A first Australian address brings the Italian house’s textile-led approach to retail full circle.

By Horacio Silva 26/03/2026

On the fourth floor of Westfield Sydney, near the Castlereagh and Market Street entrance—in the space formerly occupied by Chanel—Loro Piana has opened its first Australian boutique. It is a significant address change for that corner of the mall, and a meaningful one for the Italian house, which has sourced Australian merino wool for decades but until now had no retail presence here.

The facade is understated—creamy, tactile, more about texture than theatre. Inside, the store unfolds across a single, expansive level divided into distinct men’s and women’s wings. The separation is clear without being heavy-handed: womenswear leads from soft accessories and leather goods into ready-to-wear, while menswear occupies its own assured territory, with tailoring and outerwear given proper breathing room. Footwear (supple loafers, luxurious slides, pared-back sneakers) is particularly strong, and the sunglasses are a quiet standout: mineral-toned frames with a disciplined elegance that feels entirely of the house.

That same restraint carries into the interiors, where the surfaces do much of the talking. Walls are wrapped in the company’s own linen and cashmere; carpets are custom, dense underfoot, softening the acoustics and the pace. Oak and carabottino wood add warmth without fuss; marble accents introduce a cool counterpoint. The effect is a composed space calibrated around material, proportion and restraint.

The Spring 2026 collection now in store underscores that sensibility.
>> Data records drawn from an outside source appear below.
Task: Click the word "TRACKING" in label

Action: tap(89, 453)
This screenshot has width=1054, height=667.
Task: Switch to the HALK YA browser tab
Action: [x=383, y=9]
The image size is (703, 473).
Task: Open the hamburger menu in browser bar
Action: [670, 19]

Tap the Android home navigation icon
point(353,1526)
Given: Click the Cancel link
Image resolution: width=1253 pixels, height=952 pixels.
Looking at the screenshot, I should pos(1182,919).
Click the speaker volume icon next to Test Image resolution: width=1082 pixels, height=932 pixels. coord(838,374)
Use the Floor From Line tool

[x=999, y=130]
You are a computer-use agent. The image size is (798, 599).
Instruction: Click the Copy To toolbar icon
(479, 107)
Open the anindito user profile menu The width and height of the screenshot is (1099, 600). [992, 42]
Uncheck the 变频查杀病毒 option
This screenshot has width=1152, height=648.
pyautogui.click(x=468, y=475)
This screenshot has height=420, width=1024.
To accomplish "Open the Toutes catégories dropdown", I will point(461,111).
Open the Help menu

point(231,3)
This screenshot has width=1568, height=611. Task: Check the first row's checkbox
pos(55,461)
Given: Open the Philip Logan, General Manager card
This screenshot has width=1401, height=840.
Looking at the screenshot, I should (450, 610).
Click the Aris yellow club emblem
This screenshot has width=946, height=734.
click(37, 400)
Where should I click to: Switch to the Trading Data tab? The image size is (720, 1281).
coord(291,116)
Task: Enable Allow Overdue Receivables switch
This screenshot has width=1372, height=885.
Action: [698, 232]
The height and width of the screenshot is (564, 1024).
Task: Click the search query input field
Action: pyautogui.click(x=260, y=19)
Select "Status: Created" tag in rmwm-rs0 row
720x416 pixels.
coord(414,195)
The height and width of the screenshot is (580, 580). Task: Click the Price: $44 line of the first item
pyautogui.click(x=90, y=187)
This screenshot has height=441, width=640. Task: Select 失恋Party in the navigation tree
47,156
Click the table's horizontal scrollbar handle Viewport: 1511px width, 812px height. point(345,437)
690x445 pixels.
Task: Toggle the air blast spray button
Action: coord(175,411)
Silhouettes are elongated and fluid; cashmere, silk and featherweight merino move in sandy neutrals, creams and muddied earth tones, with flashes of marigold and pale turquoise breaking the calm. Tailoring is softly structured and projects confidence without aggression. Leather goods arrive in buttery skins that feel almost pre-lived, as though time has already worked its magic.

What distinguishes Loro Piana, particularly in a market that has grown noisier by the season, is its refusal to perform luxury in an obvious register. There are no oversized insignias telegraphing allegiance. Instead, the status is encoded in fibre count, in hand-feel, in how a coat hangs from the shoulder. It assumes the wearer knows and, crucially, does not need to announce it.

Sydney’s luxury landscape has matured in recent years; global houses no longer test the waters but commit to them. Yet Loro Piana’s arrival feels different. It is not trend-driven expansion but material logic. For a country whose sheep stations have long contributed to the house’s fabric story, this boutique reads almost as a thank-you note written in cashmere.

 

Photography: Courtesy of Loro Piana.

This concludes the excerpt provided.